The press rep at the University of London says there’s simply no way to verify that. "You might as well say you graduated from here," joked the person I spoke to. Clever.

He says in interviews that he had a personal epiphany in 1977 at age 29 after a life of suffering from suicidal depression. For the next 15 years, no one knows much about what happened to him, and he’s not saying. He says he spent time wandering and sitting in London’s parks, with "no relationships, no job, no home, no socially defined identity," but a sense of "intense joy."

In seminar 1, Oprah’s new guru tells her: "I was living in England, and I had this strong impulse one morning … I had to move to the West Coast of North America without knowing why … So I moved to Vancouver and then I took a Greyhound bus to California, knew only one or two people, and I said, 'Why am I here?'"

"Three weeks passed, somebody put me up in a room near San Francisco, and suddenly this came. I bought a notepad and suddenly the strong stream came through and I wrote, 'What Is Enlightenment?' The beginning of 'The Power of Now.' The moment I wrote that, I knew this is the book that wants to be born. So rather than me wanting to write a book, there was a book that wanted to be written."

And so on.

Oprah’s response to this: "It’s like Michelangelo says the angel’s in the marble and he just cuts away the marble."

Well, not quite.

His books, "The Power of Now" and "A New Earth," are the same gobbledygook as most New Age stuff. They’re all about self-empowering and how to find out who we are. "Awakening" is Tolle’s key word. Tolle is very busy enforcing moments of silence and showing his readers how to find their "pain-body."

Nothing new there.

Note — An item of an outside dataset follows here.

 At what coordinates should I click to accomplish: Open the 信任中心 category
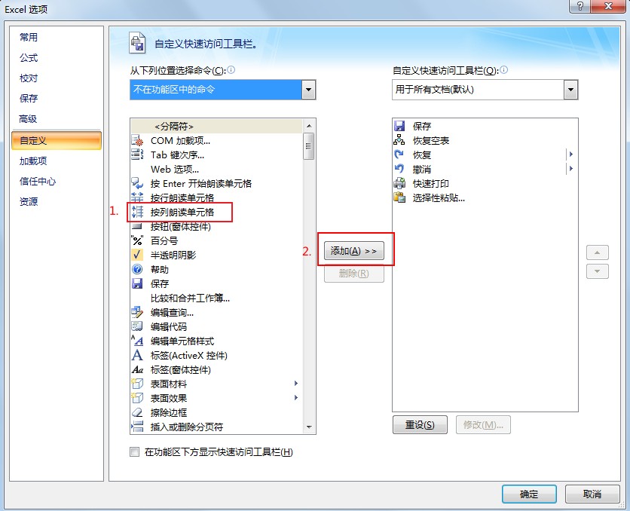(x=38, y=181)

And nothing new for Oprah, who’s now so wildly wealthy that she’s exceeded literally any famous person she might interview. Parade magazine puts her 2007 income at $260 million, the most of any celebrity and $150 million more than Steven Spielberg, the most successful filmmaker of all time. So what can she do besides anoint presidential candidates or start a religion?

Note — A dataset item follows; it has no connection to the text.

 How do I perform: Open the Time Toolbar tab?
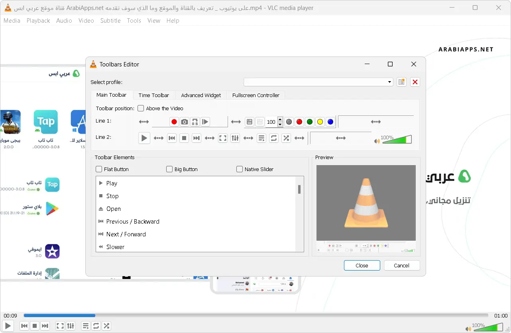tap(153, 95)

Indeed, Winfrey already has flirted with several cult-like New Age deals. She’s enthusiastically embraced the Scientology celebrities like Tom Cruise and John Travolta. She’s even gone into business with Kirstie Alley, whom she’s planning to give a forum in her own talk show.

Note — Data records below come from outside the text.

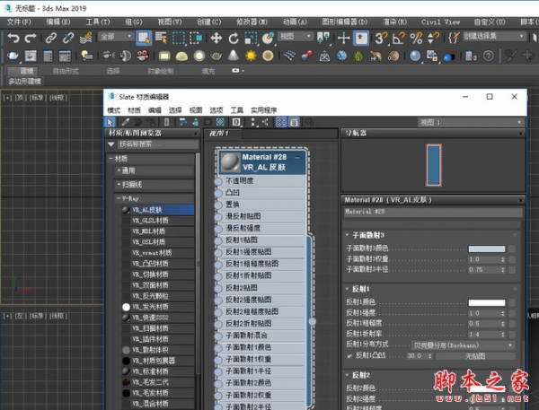Open the 材质 menu in Slate editor

[x=135, y=109]
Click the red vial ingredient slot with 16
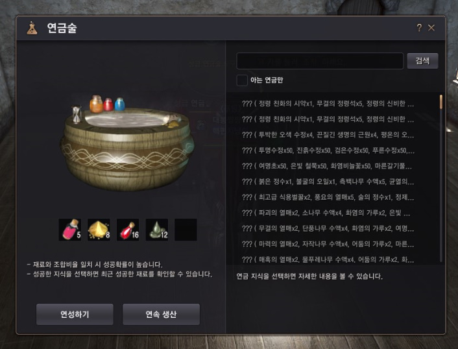458x349 pixels. pyautogui.click(x=128, y=230)
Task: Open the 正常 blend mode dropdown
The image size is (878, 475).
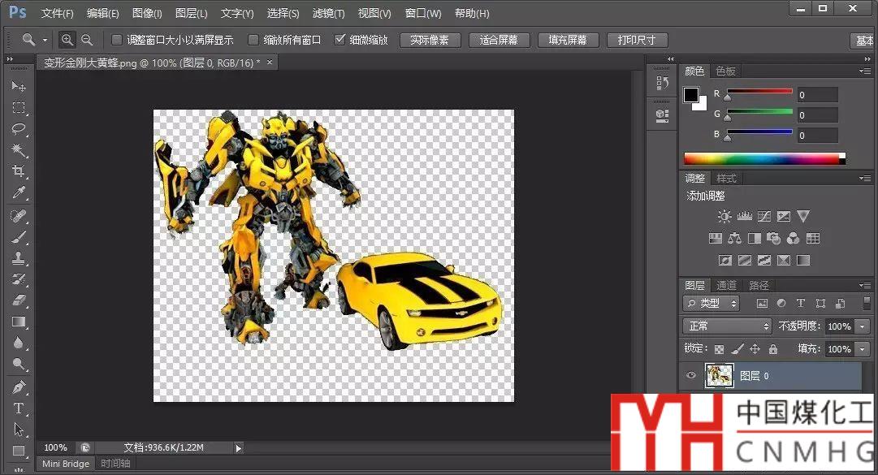Action: coord(727,326)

She’s also promoted televangelist Marianne Williamson’s kooky "Course of Miracles" and a book of New Age clich├ęs by Australian Rhonda Byrne called "The Secret." (There’s a good piece on the latter at salon.com.)

Winfrey is nothing if not gifted at recognizing what’s already popular in the culture and exploiting it. But her association with Tolle is way over the top. It involves sponsorships with General Motors (Chevy), 3M Corp. (Post-Its) and Skype Internet phone service. In one broad stroke, she’s managed to accomplish what Scientology never has achieved: bringing corporate America’s implicit approval into religion.

What’s interesting is not so much Tolle, with his German accent and blank stare, proselytizing his nonsense. He talks a lot, literally, about looking at flowers and trees in a new way, much like Chauncey Gardner in "Being There."

It’s more about Oprah herself, free associating, selling out her own world as she gushes over those flowers and trees. For example, in seminar 1, she socks it to Hollywood, the source of 50 percent of her guests. This is the same Oprah who does a live special the day after the Oscars and often plugs the worst films just to get ratings.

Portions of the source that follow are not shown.